When a consent string is found (via API or cookie), it is decoded to expose:

| Field                             | Description                                     |
| --------------------------------- | ----------------------------------------------- |
| CMP ID & version                  | Which Consent Management Platform is in use     |
| Consent language                  | Language the consent was collected in           |
| Vendor list version               | IAB GVL version at time of consent              |
| Purposes with consent             | IAB purposes explicitly consented to (IDs 1–11) |
| Purposes with legitimate interest | IAB purposes claimed under legitimate interest  |
| Special features opted in         | Geolocation, device scanning (IDs 1–2)          |
| Publisher country                 | Country code of the publisher                   |

## Scoring

The score is made up of 4 criteria (25 points each):

| Criterion            | What is evaluated                                                                              |
| -------------------- | ---------------------------------------------------------------------------------------------- |
| **Consent validity** | Pre-ticked boxes, ambiguous wording, missing information                                       |
| **Easy refusal**     | Missing or buried reject button, click asymmetry, visual asymmetry                             |
| **Transparency**     | Granular controls, mention of purposes / third parties / duration / right to withdraw          |
| **Cookie behavior**  | Non-essential cookies before consent, cookies persisting after reject, trackers before consent |

**Grade scale:** A ≥ 90 · B ≥ 75 · C ≥ 55 · D ≥ 35 · F < 35

**Exit codes:** `0` success · `1` threshold not met (see `--fail-on`) · `2` scan error

## Detected dark patterns

| Type                    | Severity         | Description                                           |
| ----------------------- | ---------------- | ----------------------------------------------------- |
| `no-reject-button`      | Critical         | No reject option in the modal                         |
| `buried-reject`         | Critical         | Reject button not present at the first layer          |
| `click-asymmetry`       | Critical         | Rejecting requires more clicks than accepting         |
| `pre-ticked`            | Critical         | Pre-ticked checkboxes (invalid under RGPD Recital 32) |
| `auto-consent`          | Critical         | Non-essential cookies/trackers before any consent     |
| `asymmetric-prominence` | Warning          | Accept button significantly larger than reject        |
| `nudging`               | Warning          | Accept button font larger than reject button font     |
| `misleading-wording`    | Warning/Critical | Ambiguous labels ("OK", "Continue"…)                  |
| `missing-info`          | Warning          | Mandatory information absent from the text            |

## Automatically recognised CMPs

Axeptio, Cookiebot, OneTrust, Didomi, Tarteaucitron, Usercentrics, and about twenty others via their specific CSS selectors.
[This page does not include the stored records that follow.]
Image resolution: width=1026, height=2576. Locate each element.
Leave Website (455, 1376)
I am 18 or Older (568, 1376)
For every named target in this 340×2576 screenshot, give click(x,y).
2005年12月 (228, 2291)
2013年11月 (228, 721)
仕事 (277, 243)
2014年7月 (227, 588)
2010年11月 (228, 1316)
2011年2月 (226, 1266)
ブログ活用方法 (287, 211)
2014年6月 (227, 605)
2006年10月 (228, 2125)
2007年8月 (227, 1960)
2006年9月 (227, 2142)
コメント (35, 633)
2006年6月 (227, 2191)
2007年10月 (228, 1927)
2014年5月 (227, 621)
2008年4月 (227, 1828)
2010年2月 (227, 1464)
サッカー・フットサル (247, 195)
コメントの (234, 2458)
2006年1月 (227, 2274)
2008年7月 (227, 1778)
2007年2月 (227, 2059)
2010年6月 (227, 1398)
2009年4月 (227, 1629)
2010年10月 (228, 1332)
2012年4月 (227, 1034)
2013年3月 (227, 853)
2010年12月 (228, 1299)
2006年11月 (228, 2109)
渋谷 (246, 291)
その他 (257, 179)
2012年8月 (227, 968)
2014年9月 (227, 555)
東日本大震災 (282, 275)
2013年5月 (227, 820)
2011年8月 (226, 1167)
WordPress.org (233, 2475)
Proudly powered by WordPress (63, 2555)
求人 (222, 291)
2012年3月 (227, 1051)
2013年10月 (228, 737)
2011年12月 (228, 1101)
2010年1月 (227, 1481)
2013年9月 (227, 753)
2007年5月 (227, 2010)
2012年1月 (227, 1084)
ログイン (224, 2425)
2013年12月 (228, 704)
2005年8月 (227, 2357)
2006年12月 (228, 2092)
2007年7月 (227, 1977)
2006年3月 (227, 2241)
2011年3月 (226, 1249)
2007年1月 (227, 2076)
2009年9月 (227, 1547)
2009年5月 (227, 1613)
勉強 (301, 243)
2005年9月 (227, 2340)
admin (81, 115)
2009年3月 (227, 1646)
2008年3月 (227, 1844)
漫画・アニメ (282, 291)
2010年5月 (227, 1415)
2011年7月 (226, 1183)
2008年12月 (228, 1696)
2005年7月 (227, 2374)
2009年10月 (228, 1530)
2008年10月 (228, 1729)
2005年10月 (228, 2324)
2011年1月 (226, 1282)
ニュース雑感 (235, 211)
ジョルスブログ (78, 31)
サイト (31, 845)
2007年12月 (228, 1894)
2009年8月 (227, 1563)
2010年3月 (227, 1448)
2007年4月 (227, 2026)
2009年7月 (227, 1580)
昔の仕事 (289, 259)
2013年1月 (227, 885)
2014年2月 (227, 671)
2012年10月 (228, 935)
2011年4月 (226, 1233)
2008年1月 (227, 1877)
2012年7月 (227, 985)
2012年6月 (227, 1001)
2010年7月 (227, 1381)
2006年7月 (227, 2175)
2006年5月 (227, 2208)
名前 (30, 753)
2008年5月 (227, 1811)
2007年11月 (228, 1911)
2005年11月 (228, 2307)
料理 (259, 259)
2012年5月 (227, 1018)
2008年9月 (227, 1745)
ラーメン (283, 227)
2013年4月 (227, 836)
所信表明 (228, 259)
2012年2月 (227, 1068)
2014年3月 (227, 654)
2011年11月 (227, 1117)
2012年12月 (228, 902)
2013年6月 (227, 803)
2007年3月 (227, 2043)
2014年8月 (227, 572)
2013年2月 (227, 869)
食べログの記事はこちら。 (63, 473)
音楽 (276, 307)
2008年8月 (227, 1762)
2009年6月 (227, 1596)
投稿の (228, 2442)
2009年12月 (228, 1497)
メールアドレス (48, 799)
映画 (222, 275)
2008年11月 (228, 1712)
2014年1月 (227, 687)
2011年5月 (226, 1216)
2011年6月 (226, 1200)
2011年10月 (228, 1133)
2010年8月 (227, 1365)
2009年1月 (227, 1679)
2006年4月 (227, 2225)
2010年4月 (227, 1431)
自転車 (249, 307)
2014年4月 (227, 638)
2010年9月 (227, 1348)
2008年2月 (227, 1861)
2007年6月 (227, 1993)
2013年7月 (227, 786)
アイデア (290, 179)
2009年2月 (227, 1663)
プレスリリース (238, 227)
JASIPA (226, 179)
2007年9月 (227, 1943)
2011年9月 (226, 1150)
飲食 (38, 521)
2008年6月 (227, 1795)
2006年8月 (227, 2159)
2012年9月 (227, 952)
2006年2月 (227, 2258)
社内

A heuristic fallback (fixed/sticky element with cookie-related text) covers custom banners.

## Development

```bash
pnpm dev          # Watch-mode compilation
pnpm typecheck    # Type-check without compiling
pnpm lint         # oxlint
pnpm format       # oxfmt
```

## Release

Releases are published automatically to [npm](https://www.npmjs.com/package/@slashgear/gdpr-cookie-scanner) via [Changesets](https://github.com/changesets/changesets). See [CONTRIBUTING.md](CONTRIBUTING.md) for the release process.

## Contributing

See [CONTRIBUTING.md](CONTRIBUTING.md). This project follows the [Contributor Covenant](CODE_OF_CONDUCT.md) code of conduct.